▶ **ФРАГМЕНТ ДОКУМЕНТА**
- - - -
Мне кажется, что пришло время сказать о том, что нам пора учиться спасать книги и противостоять им. Война книг. Реальнее чем рукопись господина Свифта. Отравленные источники – это те, что мы пьём, если читаем книги, что оскорбляют наши души и суть Слова. Мне кажется, что пришло время сказать о том, что человек пусть и не высшее творение Господа, но вполне достойное того, чтобы к нему проявляли уважение и внимание. Сами люди. И я не стану скрывать, что в книге, как и в жизни, для меня самым важным остаётся человек. Услышьте его! Пожалуйста, услышьте! Но в разговоре – нужно слушать не слова, а сердце говорящего. Читая книгу – читайте человека. Он не в сюжете. И не в героях. Он не в грамматике или стиле. Он не между строк. Он – это книга. Он – это то, что делает её живой. А мы по одной руке, ноге или бёдрам судим о человеке. Истерзав текст анализом, мы можем сказать, как он устроен, что автор хотел сказать, но мы так и не узнаем, любил ли он сливки или предпочитал им молоко, боялся ли собак и покупал ли «Таймс», как никогда не узнаем, о чём он мечтал, во что верил, на что надеялся и, выходя из дома, куда бросал по привычке взгляд. О чём мог говорить часами, а о чём пять минут ради приличия. Человек – не только тело, но и душа. Человек – это и его мечты и его предрассудки. Человек – это его борьба и его любовь. Человек – это книга. В которой, кроме скелета и крови, есть ещё что-то.

Я счастлива знать, что не одинока в этой вселенной, потому что на этом свете были, есть и будут люди, которых я могу назвать Друзьями. Люди, которые прожили свою жизнь настолько полно, как я живу свою.

Аnam Cara. (Уточните в словарях и легендах.) Я за то, чтобы мы так выбирали себе книги, чтобы автор мог нам стать больше, чем друг. Много больше. Аnam Cara. Я за то, чтобы мы были такими же Друзьями для тех, чьи книги мы читаем.
- - - -
▶ **ИСХОДНЫЙ МАТЕРИАЛ**
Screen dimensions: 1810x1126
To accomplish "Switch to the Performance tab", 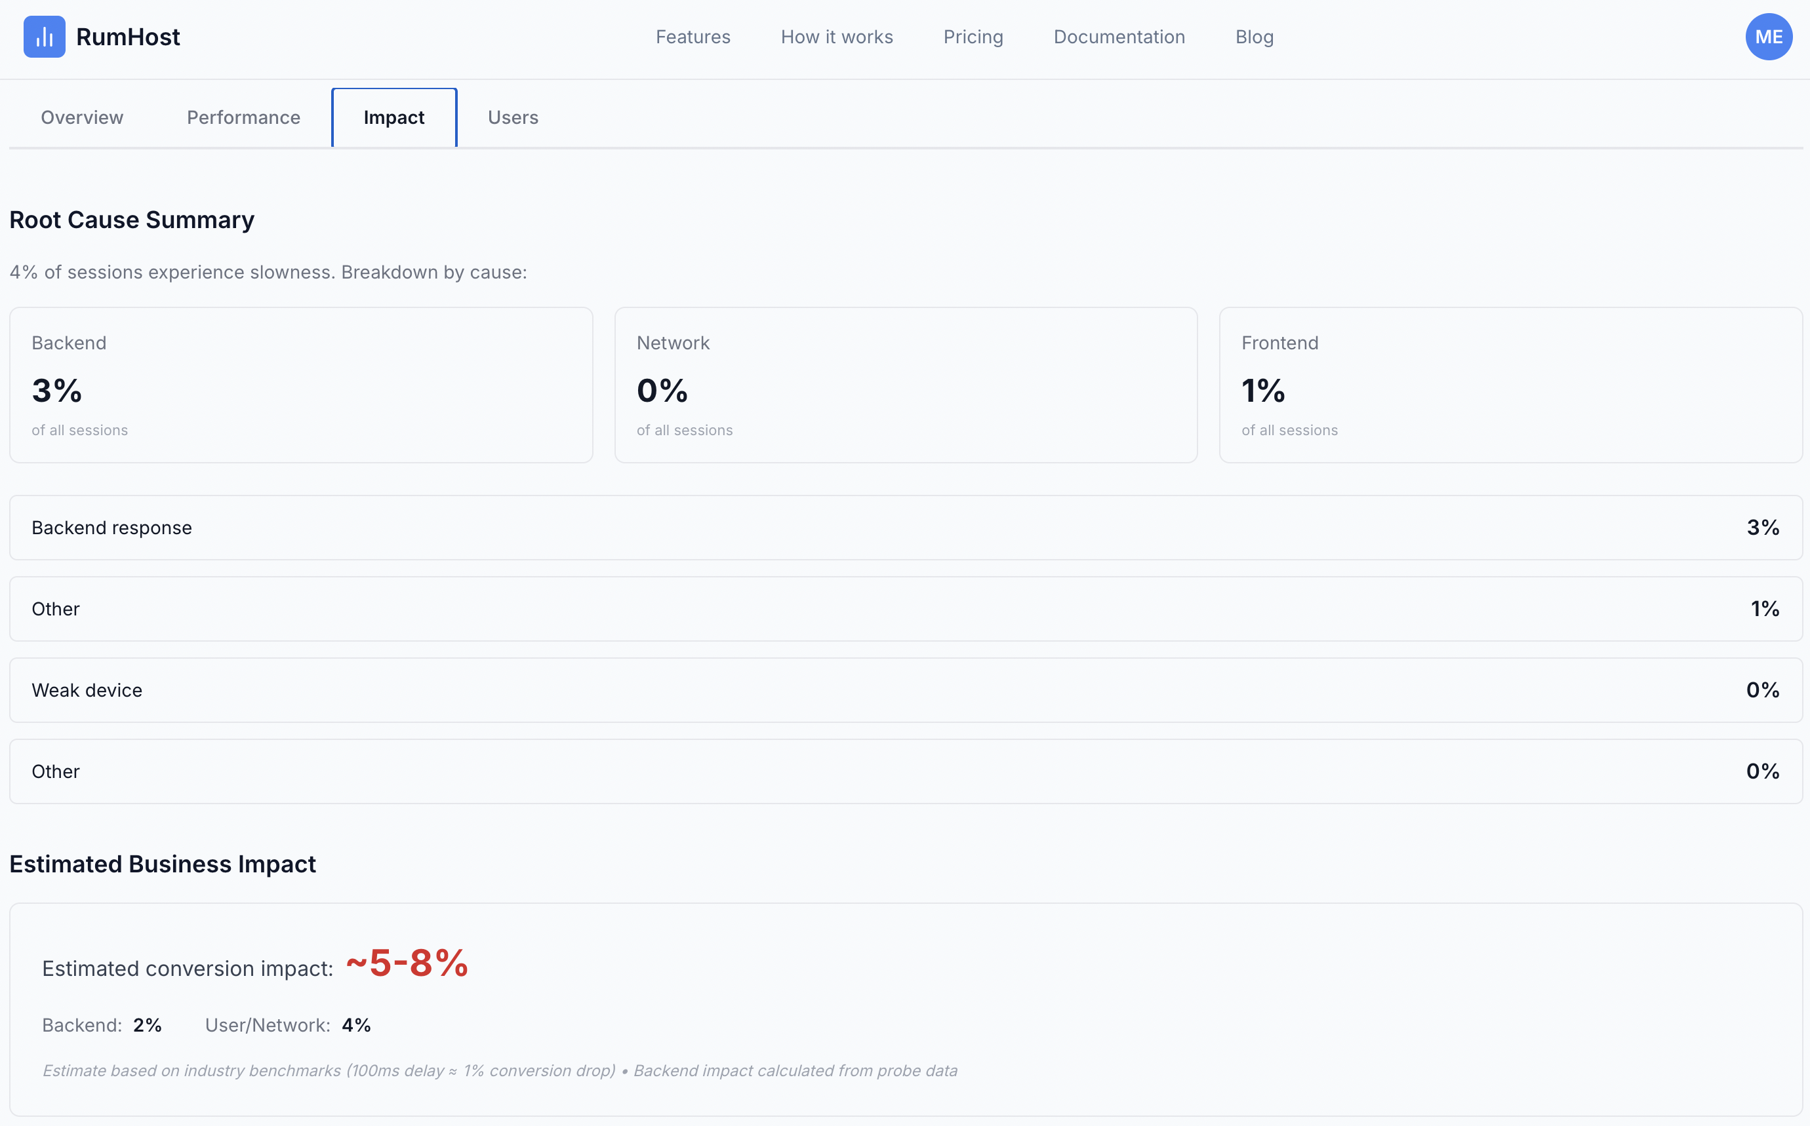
- - - -
▶ **ЗАДАНИЯ ДЛЯ РАБОТЫ**
a) Изложите содержание отрывка о книгах и человеке в двух предложениях.
b) Какие источники в отрывке о книгах и человеке названы отравленными?
c) Перепишите из отрывка о книгах и человеке без изменений часть, которая открывается словами «Я счастлива знать, что» и завершается словами «я живу свою.».

▶ **ОТВЕТЫ ПО ПОРЯДКУ**
a) В отрывке говорится, что пора учиться спасать книги и противостоять тем, что оскорбляют души и суть Слова, а главным в книге, как и в жизни, остаётся человек, которого не постичь одним анализом текста. Звучит также призыв выбирать книги так, чтобы автор мог стать читателю больше, чем другом, и самим быть такими Друзьями для тех, чьи книги мы читаем.

b) Те, что мы пьём, если читаем книги, которые оскорбляют наши души и суть Слова.

c)
Я счастлива знать, что не одинока в этой вселенной, потому что на этом свете были, есть и будут люди, которых я могу назвать Друзьями. Люди, которые прожили свою жизнь настолько полно, как я живу свою.